Wednesday, January 11, 2006

A Tale of Two Quagmires

Noam Chomskyinterviewed by Michael Hastings
Newsweek, January 9, 2006

Hastings: Where do you see Iraq heading right now?
Chomsky: Well, it's extremely difficult to talk about this because of a very rigid doctrine that prevails in the United States and Britain which prevents us from looking at the situation realistically. The doctrine, to oversimplify, is that we have to believe the United States would have so-called liberated Iraq even if its main products were lettuce and pickles and [the] main energy resource of the world were in central Africa. Anyone who doesn't accept that is dismissed as a conspiracy theorist or a lunatic or something. But anyone with a functioning brain knows that that's not true—as all Iraqis do, for example. The United States invaded Iraq because its major resource is oil. And it gives the United States, to quote [Zbigniew] Brzezinski, 'critical leverage' over its competitors, Europe and Japan. That's a policy that goes way back to the second world war. That's the fundamental reason for invading Iraq, not anything else.

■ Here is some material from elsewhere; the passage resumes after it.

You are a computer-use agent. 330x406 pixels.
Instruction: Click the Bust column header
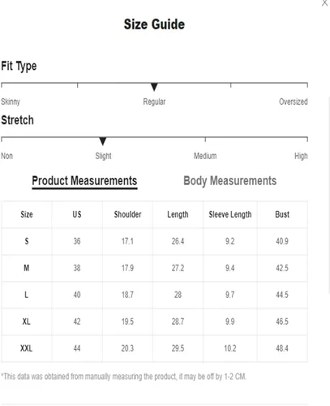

Once we recognize that, we're able to begin talking about where Iraq is going. For example, there's a lot of talk about the United States bringing [about] a sovereign independent Iraq. That can't possibly be true. All you have to do is ask yourself what the policies would be in a more-or-less democratic Iraq. We know what they're likely to be. A democratic Iraq will have a Shiite majority, [with] close links to Iran. Furthermore, it's right across the border from Saudi Arabia, where there's a Shiite population which has been brutally repressed by the U.S.-backed fundamentalist tyranny. If there are any moves toward sovereignty in Shiite Iraq, or at least some sort of freedom, there are going to be effects across the border. That happens to be where most of Saudi Arabia's oil is. So you can see the ultimate nightmare developing from Washington's point of view.